Dans le vide institutionnel qui a suivi le séisme, "nous étions au bord d'une guerre civile", affirme avec emphase le maire de Hualpen, Marcelo Rivera. La presse évoque le risque de "séisme social" qu'aurait couru le pays.
Les conditions de vie s'améliorent rapidement. On a rétabli presque partout l'alimentation en eau potable et très largement l'électricité. La plupart des feux de signalisation fonctionnent. Des ouvriers réparent les lignes de téléphone. L'armée enquête sur les hausses de prix injustifiées. Des équipes de jeunes pompiers, qui se disent "professionnels et bénévoles", interviennent là où il le faut.
En ce premier des trois jours de deuil national, Concepcion est au diapason du pays, grave mais déterminée à surmonter l'épreuve. Le Chili, tout entier est saisi d'un élan de solidarité envers les régions sinistrées. Un gigantesque Téléthon destiné à recueillir des fonds en leur faveur tient les téléspectateurs en haleine. Samedi soir, Michelle Bachelet et le président élu, Sebastian Piñera, y ont participé à Santiago, partageant, côte à côte, un intense moment d'émotion collective.

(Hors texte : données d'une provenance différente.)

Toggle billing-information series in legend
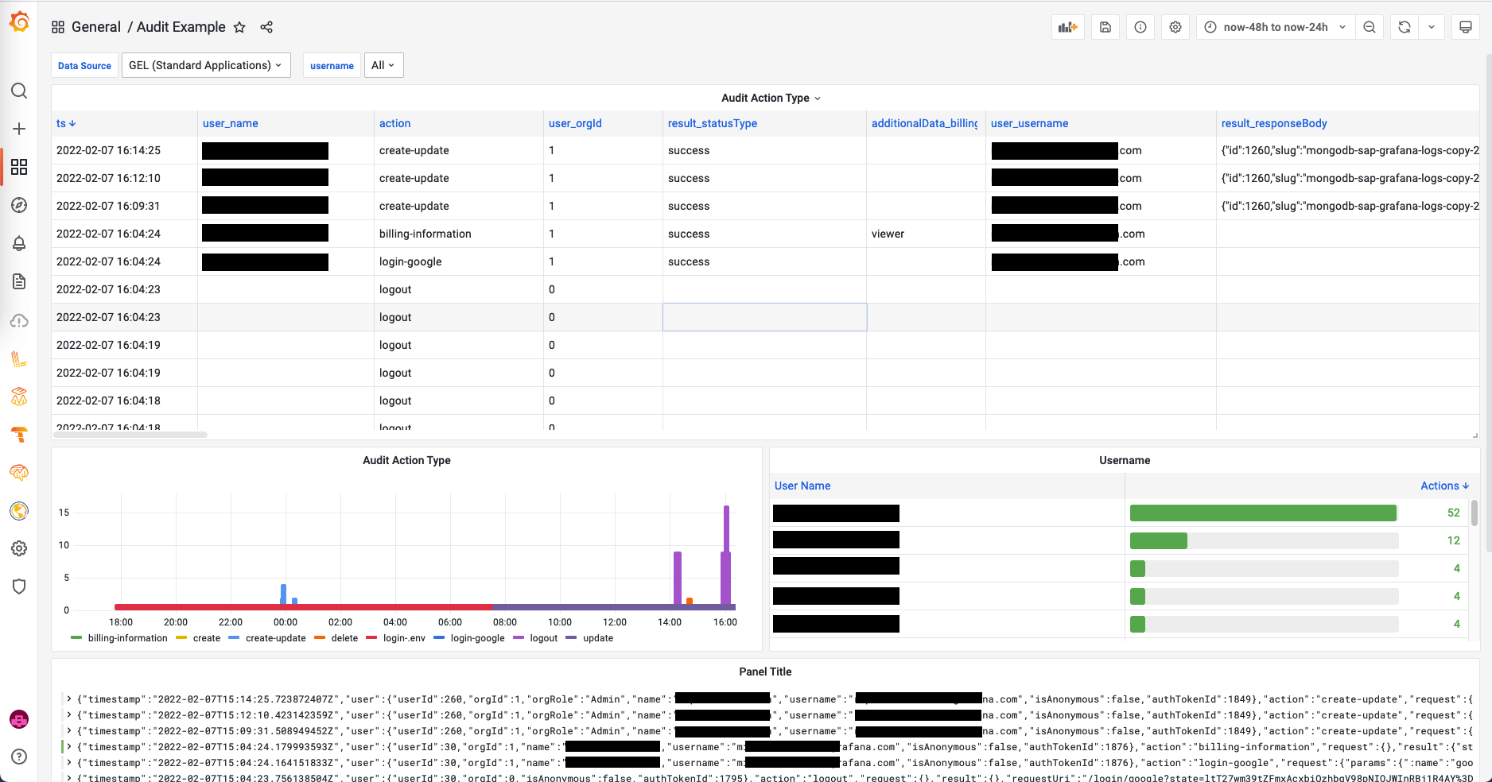click(119, 638)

L'heure est plus que jamais à l'unité et au patriotisme. Comme Mme Bachelet le leur avait demandé, les Chiliens ont sorti leurs drapeaux tricolores. L'emblème national est partout : planté aux façades des maisons, ou dans les jardins, flottant aux vitres des voitures, tapissant les capots des camions, ou brandis sur les deux-roues.
Des graffitis improvisés proclament les mêmes mots d'ordre : "Vive le Chili", "Chili debout", "Nous allons relever le Chili". Manière de conjurer, par des proclamations d'optimisme et d'énergie, les malheurs et les hontes qui ont suivi les quatre minutes de terreur du séisme.

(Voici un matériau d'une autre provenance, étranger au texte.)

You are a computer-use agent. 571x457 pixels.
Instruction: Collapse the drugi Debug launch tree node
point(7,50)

Au crépuscule, lorsque le silence s'abat sous le ciel étoilé de Concepcion, les piétons rentrent chez eux, quittant la place d'armes où trône, sur sa statue, le seul habitant impassible de la ville, son fondateur, en 1550 : Don Pedro de Valdivia. Ce vaillant capitaine, premier gouverneur du Chili à donner son nom à la ville située un peu plus au sud, où se produisit, en 1960, le plus violent séisme jamais enregistré sur la planète.